Saturday, March 12, 2011

Reading list

I've been doing quite a bit of reading about virtual worlds over the last few months. The focus has mainly been on SL and WoW, but some general/theoretical stuff crept into the mix. For now, it's just a list of names; I will come back and annotate them later.

Here's the list, in the order that I read them (or will read them, for those yet unread).

Tom Boellstorff, Coming of age in Second Life

Edward Castronova, Synthetic worlds: The business and culture of online games

-- , Exodus to the virtual world: How online fun is changing reality

Janet H. Murray, Hamlet on the holodeck: The future of narrative in cyberspace

Zach Waggoner, My avatar, my self: Identity in video roleplaying games

Bonnie Nardi, My life as a night elf priest: An anthropological account of World of Warcraft

Ken Hillis, Online a lot of the time: Ritual, fetish, sign

T.L. Taylor, Play between worlds: Exploring online game culture

Celia Pearce and Artemesia, Communities of play: Emergent cultures in multiplayer games and virtual worlds

William Sims Bainbridge, The Warcraft civilization: Social science in a virtual world

Sunday, March 6, 2011

Reconsidering WoW

Being a cheap and lazy way to create another post in the series on World of Warcraft.

**Short task 1**
Rewrite the listing from the line containing "The image size is (1300, 731)." down through its last line, both included, with "Where should I click to" replaced by "Where do I click to" and nothing else altered.

**Records to use**
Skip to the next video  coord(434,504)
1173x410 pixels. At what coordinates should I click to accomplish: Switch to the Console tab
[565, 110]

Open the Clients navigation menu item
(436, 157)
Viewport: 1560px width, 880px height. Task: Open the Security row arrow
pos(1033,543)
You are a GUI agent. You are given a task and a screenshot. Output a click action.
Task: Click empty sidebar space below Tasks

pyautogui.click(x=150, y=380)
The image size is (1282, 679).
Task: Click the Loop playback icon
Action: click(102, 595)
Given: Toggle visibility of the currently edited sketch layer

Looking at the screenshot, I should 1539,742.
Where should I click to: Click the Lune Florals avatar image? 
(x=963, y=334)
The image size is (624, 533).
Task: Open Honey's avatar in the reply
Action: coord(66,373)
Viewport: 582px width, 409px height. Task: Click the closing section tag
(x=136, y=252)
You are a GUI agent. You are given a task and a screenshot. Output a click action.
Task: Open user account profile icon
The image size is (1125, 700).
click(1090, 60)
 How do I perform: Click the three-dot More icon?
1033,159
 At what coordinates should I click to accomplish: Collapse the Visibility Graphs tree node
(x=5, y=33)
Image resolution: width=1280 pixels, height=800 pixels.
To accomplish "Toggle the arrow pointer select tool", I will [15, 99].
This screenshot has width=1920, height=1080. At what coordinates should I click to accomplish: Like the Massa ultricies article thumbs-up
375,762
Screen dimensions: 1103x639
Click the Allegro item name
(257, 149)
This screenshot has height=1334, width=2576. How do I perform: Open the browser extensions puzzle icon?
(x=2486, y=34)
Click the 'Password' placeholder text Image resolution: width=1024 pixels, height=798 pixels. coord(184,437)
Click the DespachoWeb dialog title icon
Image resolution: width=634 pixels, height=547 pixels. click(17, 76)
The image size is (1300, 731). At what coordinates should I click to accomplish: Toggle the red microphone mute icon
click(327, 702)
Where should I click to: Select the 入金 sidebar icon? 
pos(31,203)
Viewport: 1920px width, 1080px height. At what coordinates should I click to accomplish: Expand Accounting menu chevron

**Short task 2**
Pick up the blog text on virtual-world reading after its final sentence and continue it.

**Output 1**
The image size is (1300, 731). At what coordinates should I click to accomplish: Toggle the red microphone mute icon
click(327, 702)
Where do I click to: Select the 入金 sidebar icon? 
pos(31,203)
Viewport: 1920px width, 1080px height. At what coordinates should I click to accomplish: Expand Accounting menu chevron

**Output 2**
Aggers: So how have you been lately?
Wol: Busy as hell. I realized yesterday that I hadn't looked at facebook in a week
Aggers: Ok in yourself?
Wol: Middling
Aggers nods.
Wol: Tired, on a deep-down level. Not body, soul tired
Aggers: I understand
Wol: It seems everyone wants something from me, and I'm late with them all
Aggers: Nothing new
Wol: And all that I do goes wrong
Aggers: Ha, you too?
Wol: I'm making so many mistakes, forgetting so many things
Aggers: I always do, I put it down to age
Wol: Well, I didn't, and it worries me.
Aggers nods
Wol: Some of this is from being absorbed in WoW (confession time)
Aggers: Oh
Wol: I play nearly every night, at least 12 out of 14, after leaving SL. It's addictive
Aggers: 12 out of 14 what?
Wol: Nights, sorry
Aggers: Right. Thought you meant hours!
Wol: "Just one more quest" --- ha! No, that would be too extreme. I haven't yet missed work because of it
Aggers: Truly
Wol: But it is cutting into my sleep time and my everything-else time too
Aggers: No wonder you're tired
Wol: Yeah. That's the truth of it. I'm having something of a break this weekend, reading instead.
Aggers: Good idea
Wol: She said as she danced in SL.
Aggers: Do something different, break the monotony
Wol: The addictiveness of WoW is in the figuring-it-out challenge. It's a black box covered in un-labelled buttons and you have to work out what they all do. It's totally engrossing
Aggers: What is?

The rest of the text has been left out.